"Who cares about a bunch of people in
Austria." This was my thought on
November 13, 2000.
I was in Boston, MA, for a vendor training class. I was watching the news and there was a story about a cable car fire in Austria. I wondered why the news was even covering this story, and I thought it is the same reason that we are so facinated by plane crashes: it is something big that we cannot control that can end our lives in an instant. I was also somewhat disturbed by the natural tendency we have to cover human tragedy to death (pardon the pun).
The next day, I am reading the paper in my training class and just skip over that story, because who really cares about a bunch of people in Austria. As memory serves, this was on Tuesday, the 14th.

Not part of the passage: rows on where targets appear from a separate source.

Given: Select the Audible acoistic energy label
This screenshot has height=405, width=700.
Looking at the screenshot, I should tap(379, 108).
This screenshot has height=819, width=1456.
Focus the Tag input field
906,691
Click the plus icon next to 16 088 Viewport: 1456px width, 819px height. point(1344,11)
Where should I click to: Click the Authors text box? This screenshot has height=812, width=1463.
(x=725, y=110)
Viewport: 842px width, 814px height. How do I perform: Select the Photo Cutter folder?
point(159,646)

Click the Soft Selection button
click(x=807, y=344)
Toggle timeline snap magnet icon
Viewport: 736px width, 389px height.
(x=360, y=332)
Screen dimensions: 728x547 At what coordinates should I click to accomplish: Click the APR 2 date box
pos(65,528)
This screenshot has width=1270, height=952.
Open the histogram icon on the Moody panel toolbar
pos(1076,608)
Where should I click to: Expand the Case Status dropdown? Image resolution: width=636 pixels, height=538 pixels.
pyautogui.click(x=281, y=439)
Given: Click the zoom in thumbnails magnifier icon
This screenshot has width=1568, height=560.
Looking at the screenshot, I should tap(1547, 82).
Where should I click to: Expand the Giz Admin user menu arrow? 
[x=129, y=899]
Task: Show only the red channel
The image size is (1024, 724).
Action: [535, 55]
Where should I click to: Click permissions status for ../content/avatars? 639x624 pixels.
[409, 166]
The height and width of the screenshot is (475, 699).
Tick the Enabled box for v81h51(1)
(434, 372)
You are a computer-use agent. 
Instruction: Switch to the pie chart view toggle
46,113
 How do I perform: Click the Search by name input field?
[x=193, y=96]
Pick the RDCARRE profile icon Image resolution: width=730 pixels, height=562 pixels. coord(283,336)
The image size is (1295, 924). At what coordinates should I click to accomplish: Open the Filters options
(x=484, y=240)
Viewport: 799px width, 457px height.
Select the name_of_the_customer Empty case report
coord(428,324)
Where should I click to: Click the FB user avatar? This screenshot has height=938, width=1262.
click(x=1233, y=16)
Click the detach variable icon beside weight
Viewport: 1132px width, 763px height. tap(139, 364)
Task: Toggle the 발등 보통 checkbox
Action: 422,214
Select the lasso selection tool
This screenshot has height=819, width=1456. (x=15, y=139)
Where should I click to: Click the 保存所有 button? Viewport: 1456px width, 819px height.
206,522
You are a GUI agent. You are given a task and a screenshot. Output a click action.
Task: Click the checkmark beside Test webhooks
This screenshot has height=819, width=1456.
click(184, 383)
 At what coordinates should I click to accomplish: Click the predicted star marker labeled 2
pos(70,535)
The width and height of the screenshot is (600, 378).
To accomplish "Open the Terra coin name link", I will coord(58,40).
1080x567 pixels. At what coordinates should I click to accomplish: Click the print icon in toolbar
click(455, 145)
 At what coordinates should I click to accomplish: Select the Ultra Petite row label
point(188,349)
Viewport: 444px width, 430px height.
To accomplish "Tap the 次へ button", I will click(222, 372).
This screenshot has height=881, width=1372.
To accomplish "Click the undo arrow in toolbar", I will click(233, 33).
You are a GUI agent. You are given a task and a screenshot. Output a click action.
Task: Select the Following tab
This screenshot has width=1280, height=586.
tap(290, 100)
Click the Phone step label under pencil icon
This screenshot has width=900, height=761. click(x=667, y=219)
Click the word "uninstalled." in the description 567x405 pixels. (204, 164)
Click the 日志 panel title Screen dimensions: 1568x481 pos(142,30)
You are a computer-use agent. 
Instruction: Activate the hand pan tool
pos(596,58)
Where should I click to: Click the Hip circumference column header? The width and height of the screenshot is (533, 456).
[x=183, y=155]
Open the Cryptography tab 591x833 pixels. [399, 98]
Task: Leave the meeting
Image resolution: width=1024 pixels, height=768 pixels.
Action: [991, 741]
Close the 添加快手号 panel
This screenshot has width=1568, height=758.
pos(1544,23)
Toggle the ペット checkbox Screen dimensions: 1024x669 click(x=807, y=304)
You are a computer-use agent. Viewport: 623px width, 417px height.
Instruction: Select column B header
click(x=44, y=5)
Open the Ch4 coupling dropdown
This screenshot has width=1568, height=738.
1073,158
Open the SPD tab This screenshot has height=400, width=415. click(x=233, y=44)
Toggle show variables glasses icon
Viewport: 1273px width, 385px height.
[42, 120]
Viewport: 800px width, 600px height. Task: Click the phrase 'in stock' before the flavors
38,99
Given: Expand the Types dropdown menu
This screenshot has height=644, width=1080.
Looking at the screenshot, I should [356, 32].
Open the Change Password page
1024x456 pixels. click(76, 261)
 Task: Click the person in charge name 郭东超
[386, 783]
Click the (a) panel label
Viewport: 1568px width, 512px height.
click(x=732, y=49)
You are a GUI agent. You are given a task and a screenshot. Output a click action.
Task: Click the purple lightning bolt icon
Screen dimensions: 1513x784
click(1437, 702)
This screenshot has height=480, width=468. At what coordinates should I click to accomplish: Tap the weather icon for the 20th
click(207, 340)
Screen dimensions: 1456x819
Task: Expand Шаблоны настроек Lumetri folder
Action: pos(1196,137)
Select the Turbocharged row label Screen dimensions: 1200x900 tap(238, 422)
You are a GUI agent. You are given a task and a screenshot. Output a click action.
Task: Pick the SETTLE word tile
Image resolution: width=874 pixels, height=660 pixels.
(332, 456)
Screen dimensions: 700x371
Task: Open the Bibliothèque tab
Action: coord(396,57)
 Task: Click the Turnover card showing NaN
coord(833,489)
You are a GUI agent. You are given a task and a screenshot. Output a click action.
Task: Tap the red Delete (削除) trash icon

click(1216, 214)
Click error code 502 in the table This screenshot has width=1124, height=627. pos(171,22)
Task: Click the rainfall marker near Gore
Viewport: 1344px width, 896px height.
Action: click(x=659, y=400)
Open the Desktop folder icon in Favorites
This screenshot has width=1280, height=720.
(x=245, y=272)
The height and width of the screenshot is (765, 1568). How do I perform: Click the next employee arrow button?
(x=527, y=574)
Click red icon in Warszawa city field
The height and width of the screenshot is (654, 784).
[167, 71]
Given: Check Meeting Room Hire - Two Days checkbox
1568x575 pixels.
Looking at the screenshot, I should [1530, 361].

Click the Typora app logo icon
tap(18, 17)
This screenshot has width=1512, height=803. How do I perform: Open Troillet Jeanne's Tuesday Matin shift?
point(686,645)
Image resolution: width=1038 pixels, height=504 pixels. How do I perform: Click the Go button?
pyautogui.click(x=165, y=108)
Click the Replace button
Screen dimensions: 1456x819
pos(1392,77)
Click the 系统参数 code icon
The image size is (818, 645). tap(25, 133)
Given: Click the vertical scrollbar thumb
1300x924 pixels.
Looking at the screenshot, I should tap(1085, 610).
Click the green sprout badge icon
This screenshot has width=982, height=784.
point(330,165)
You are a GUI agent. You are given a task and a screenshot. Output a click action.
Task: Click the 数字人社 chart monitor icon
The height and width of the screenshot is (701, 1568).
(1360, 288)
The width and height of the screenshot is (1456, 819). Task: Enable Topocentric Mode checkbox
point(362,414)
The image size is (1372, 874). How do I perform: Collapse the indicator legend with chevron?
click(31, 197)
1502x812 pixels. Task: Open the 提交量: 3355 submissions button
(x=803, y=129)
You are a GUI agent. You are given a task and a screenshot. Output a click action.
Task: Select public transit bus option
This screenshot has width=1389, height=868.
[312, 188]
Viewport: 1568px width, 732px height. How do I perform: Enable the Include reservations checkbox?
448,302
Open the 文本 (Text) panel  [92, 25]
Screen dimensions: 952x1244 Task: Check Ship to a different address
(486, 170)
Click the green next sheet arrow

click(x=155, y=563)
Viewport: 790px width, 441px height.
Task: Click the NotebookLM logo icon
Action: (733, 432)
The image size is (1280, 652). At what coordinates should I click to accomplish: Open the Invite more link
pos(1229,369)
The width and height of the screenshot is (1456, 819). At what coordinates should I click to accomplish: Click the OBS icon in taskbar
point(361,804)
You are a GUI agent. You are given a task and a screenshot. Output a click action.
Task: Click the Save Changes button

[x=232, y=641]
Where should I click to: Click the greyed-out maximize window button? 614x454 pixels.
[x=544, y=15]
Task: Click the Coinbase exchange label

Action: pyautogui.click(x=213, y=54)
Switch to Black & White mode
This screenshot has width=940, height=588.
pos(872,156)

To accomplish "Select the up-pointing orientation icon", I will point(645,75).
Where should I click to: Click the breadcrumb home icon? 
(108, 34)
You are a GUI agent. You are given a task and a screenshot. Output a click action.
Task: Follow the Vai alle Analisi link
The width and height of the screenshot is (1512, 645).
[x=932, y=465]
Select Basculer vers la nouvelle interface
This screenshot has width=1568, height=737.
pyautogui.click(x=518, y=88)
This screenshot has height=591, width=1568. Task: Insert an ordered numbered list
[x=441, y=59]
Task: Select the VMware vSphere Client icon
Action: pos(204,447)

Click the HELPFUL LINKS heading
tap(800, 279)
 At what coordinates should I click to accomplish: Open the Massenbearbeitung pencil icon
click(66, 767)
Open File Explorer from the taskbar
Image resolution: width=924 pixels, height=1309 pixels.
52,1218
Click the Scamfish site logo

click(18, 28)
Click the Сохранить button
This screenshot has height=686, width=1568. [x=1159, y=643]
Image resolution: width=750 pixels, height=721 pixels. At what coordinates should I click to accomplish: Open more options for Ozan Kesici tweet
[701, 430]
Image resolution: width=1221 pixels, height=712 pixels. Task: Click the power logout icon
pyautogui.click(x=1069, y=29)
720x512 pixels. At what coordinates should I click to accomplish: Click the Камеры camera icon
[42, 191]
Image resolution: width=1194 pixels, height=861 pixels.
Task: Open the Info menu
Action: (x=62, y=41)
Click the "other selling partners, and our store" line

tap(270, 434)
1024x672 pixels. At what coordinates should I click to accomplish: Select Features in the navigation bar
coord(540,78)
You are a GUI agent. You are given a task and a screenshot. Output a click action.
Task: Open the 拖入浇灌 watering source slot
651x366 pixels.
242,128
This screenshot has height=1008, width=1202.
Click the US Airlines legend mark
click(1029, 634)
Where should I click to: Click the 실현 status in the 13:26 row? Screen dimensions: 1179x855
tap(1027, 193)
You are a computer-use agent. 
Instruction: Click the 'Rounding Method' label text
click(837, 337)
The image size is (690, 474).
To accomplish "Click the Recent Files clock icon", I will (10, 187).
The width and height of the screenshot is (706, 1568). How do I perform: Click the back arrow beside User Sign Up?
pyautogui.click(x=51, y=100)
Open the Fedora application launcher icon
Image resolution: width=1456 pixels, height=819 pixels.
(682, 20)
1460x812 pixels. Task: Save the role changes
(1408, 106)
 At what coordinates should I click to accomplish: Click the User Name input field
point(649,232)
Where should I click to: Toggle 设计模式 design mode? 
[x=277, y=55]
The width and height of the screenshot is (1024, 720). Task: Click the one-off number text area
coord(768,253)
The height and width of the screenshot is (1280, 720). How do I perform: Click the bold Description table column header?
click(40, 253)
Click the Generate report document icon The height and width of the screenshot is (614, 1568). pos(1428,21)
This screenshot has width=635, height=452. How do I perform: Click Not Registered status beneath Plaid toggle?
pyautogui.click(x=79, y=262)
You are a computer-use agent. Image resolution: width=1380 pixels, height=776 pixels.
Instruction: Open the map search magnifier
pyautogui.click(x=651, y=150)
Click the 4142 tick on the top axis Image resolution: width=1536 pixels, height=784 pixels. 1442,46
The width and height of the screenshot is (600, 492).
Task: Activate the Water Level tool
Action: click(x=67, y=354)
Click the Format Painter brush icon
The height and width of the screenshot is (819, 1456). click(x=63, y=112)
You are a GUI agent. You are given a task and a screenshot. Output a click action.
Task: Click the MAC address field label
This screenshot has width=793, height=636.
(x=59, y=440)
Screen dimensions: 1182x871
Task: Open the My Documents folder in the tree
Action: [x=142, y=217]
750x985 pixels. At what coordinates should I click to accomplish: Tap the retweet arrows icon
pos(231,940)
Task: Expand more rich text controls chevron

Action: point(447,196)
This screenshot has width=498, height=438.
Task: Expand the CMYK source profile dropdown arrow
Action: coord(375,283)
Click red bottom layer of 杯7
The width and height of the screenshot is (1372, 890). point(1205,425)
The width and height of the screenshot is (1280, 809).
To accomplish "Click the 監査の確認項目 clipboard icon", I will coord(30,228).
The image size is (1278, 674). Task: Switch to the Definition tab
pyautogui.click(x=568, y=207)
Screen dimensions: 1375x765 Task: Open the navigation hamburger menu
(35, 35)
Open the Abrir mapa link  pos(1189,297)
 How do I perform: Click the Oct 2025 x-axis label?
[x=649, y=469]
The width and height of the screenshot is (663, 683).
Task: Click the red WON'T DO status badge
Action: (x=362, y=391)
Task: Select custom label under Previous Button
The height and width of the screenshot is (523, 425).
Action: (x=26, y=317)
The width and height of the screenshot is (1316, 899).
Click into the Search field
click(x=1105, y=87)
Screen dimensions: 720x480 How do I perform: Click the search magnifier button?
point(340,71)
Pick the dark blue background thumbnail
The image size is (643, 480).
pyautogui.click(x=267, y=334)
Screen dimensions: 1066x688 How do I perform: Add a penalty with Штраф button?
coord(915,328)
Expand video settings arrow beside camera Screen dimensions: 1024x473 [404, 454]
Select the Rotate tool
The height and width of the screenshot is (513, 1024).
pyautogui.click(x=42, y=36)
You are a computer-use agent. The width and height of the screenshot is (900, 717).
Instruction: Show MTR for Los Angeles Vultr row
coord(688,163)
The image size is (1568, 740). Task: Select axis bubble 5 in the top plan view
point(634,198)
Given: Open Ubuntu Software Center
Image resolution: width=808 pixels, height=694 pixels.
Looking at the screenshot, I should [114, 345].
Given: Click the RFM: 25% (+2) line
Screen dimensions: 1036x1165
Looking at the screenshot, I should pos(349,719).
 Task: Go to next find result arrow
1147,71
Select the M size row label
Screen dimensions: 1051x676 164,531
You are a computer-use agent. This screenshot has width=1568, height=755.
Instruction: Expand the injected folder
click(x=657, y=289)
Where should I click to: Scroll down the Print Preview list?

On Friday I went back home to my town just north of New York City. It was there that one of my roommates said "Did you hear about what happened to Erich?" Erich Kern was a friend of mine for several years, but left home to join the army back in 1996. He was the captain of his football team, an eagle scout in the Boy Scouts of America, and a volunteer with the local ambulance service. Well, it ends up that he and his fiancee decided to go skiing with a group from their army base on November 11th, 2000. They were last seen entering the Austrian cable car that caught fire in a tunnel on that fateful day in Novemember.
It was on November 11th, 2000 that Capt. Erich R. Kern and his fiancee 2nd Lt. Carrie Baker died. And forever forward I will care every time I hear about a bunch of people in Austria, or a bunch of people in China, or a bunch of people anywhere.